# EXCERPT PROVIDED:
--- begin ---

Pod status shows ErrImagePull in kubectl get pods output
kubectl describe pod shows 'Failed to pull image' in events
Pod quickly transitions from ErrImagePull to ImagePullBackOff on repeated failures
Container never starts and restart count stays at zero

Common Causes

Image does not exist in the registry

The image name or tag is incorrect or was never pushed. Confirm the image exists by querying the registry directly.

Authentication failure for private registry

The imagePullSecret is missing, misconfigured, or contains expired credentials. Recreate the secret with valid tokens.

Registry DNS resolution failure

The node cannot resolve the registry hostname. Check CoreDNS logs and node DNS configuration.

TLS certificate error

The registry uses a self-signed certificate that the container runtime does not trust. Add the CA certificate to the runtime's trust store.

Image platform mismatch

The image was built for a different architecture (e.g., amd64 image on an arm64 node). Use multi-arch images or node selectors.

Step-by-Step Troubleshooting

1. Get the Error Details

Start by identifying which pod is affected and what image it is trying to pull.

--- end ---

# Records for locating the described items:

--- begin ---

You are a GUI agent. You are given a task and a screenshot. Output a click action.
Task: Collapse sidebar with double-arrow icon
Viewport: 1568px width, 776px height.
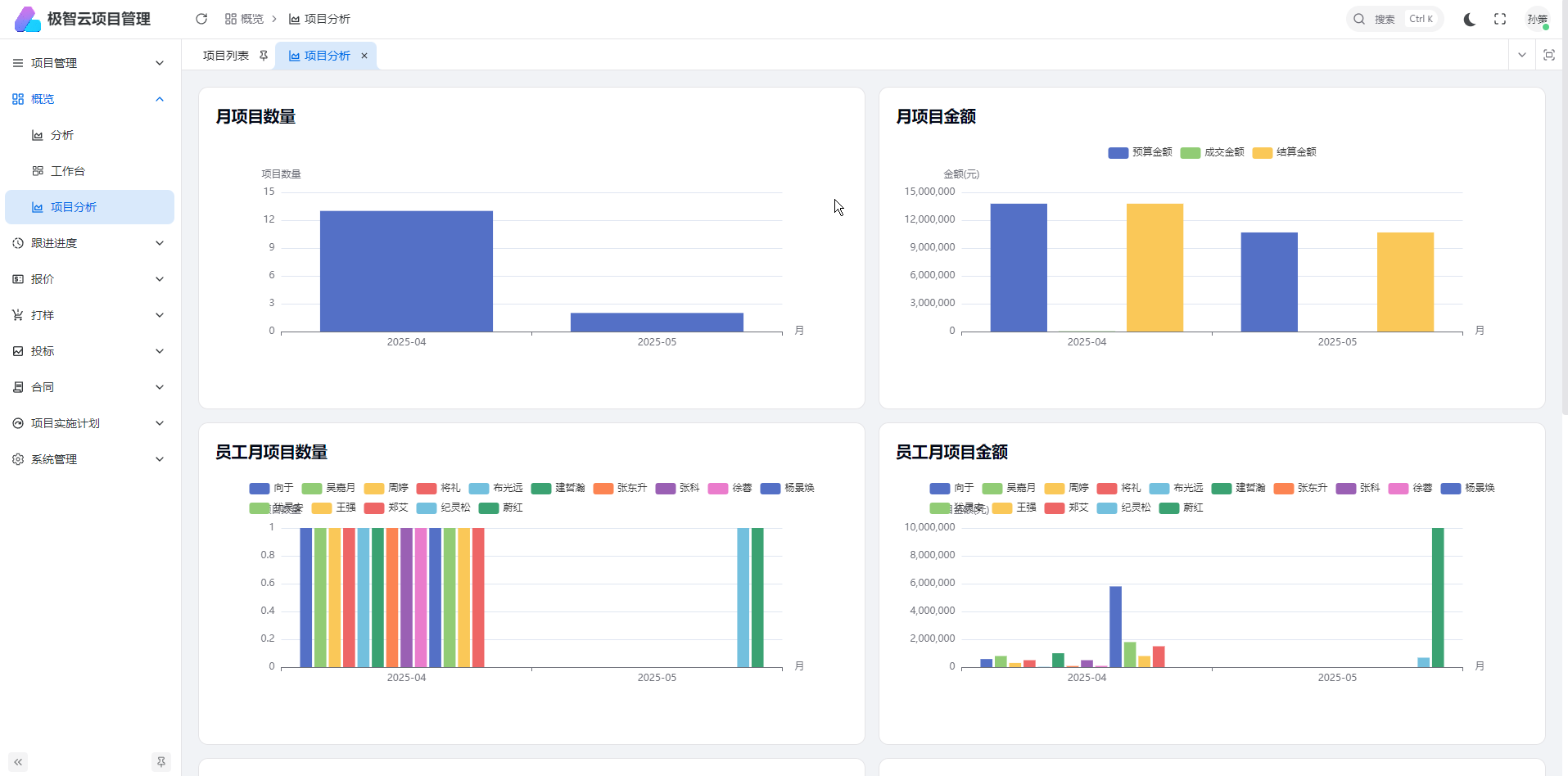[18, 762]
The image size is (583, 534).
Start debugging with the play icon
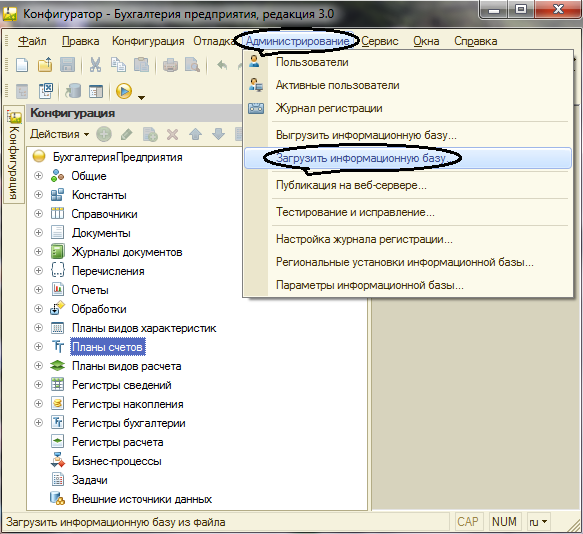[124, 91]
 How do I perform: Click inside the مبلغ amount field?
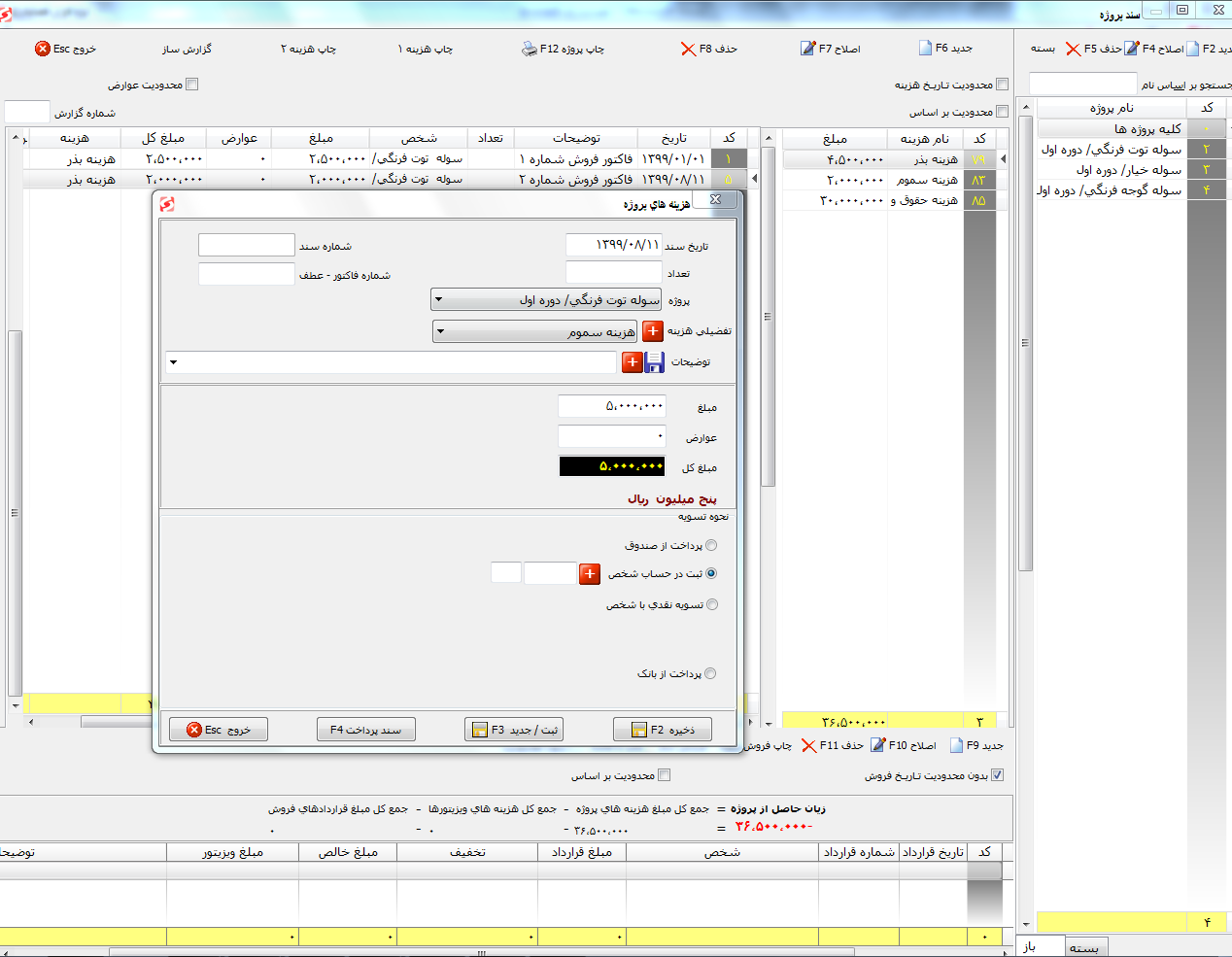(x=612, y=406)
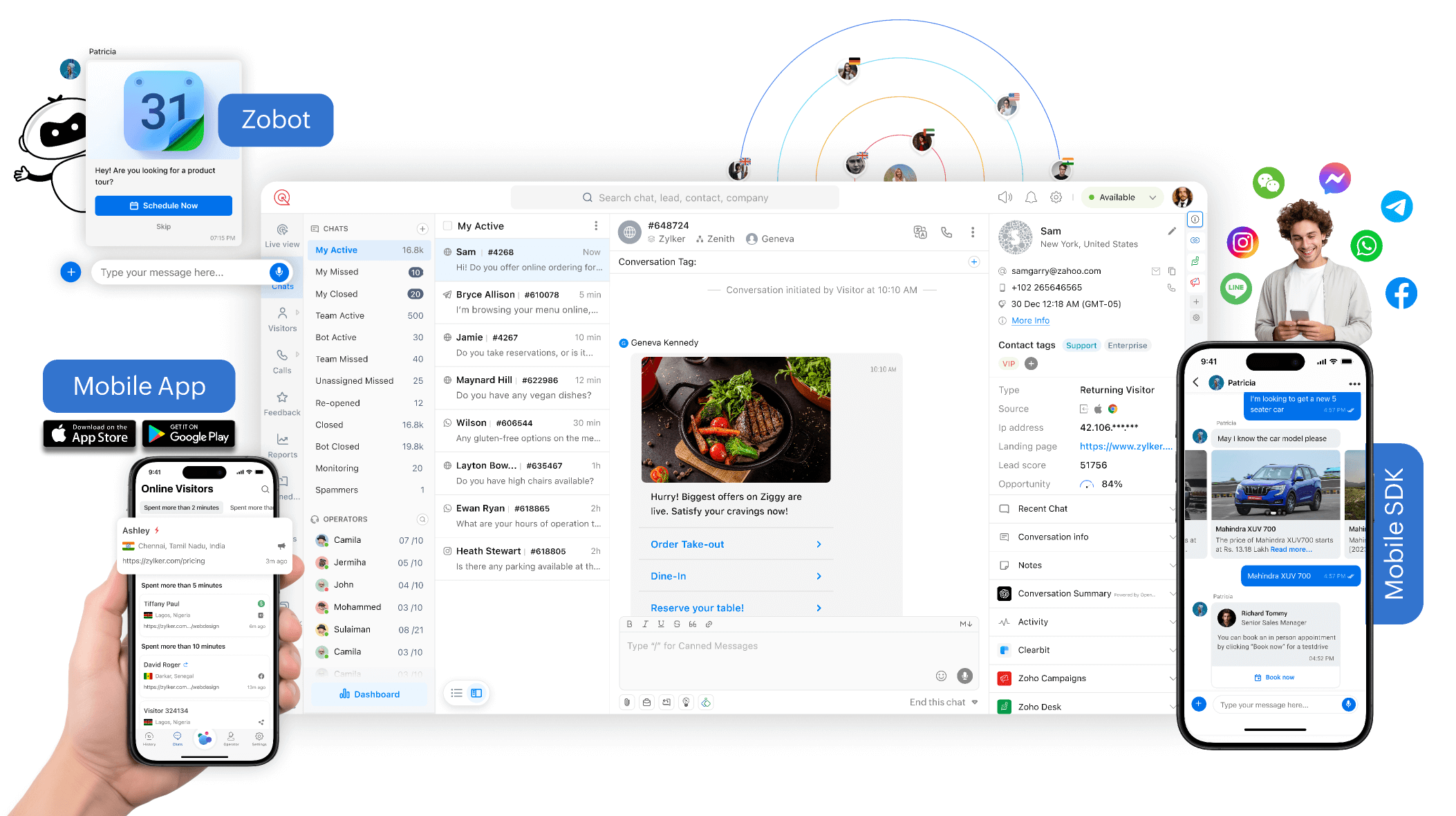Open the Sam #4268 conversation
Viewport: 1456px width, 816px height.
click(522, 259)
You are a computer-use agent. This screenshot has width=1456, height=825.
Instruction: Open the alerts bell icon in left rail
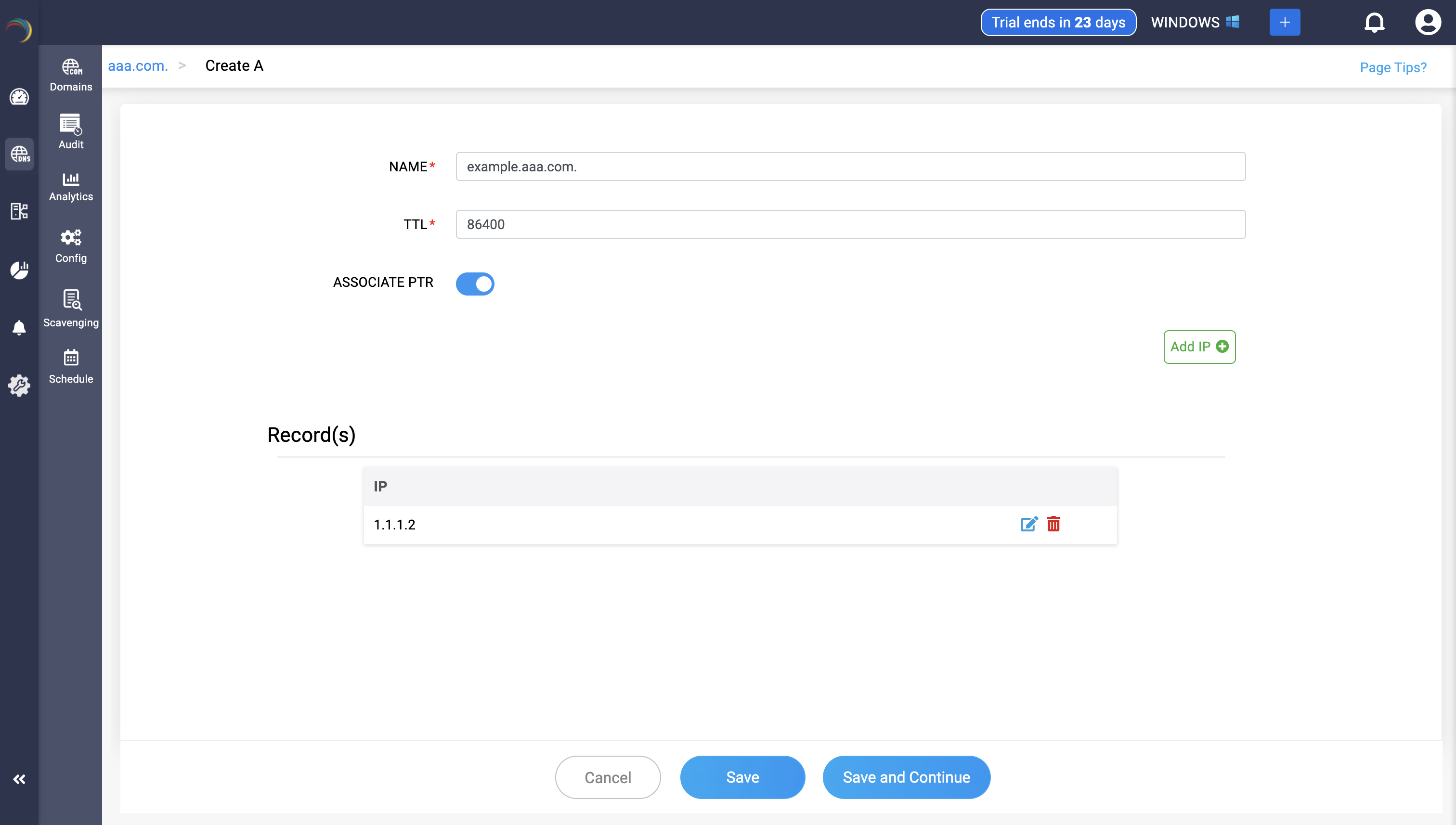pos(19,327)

--- end ---

# EXERCISE PROMPT:
Return the passage of the Kubernetes image-pull troubleshooting text above, everything from "Image does not" down to "node DNS configuration.", copied word for word.

# SOLVED PROBLEM:
Image does not exist in the registry

The image name or tag is incorrect or was never pushed. Confirm the image exists by querying the registry directly.

Authentication failure for private registry

The imagePullSecret is missing, misconfigured, or contains expired credentials. Recreate the secret with valid tokens.

Registry DNS resolution failure

The node cannot resolve the registry hostname. Check CoreDNS logs and node DNS configuration.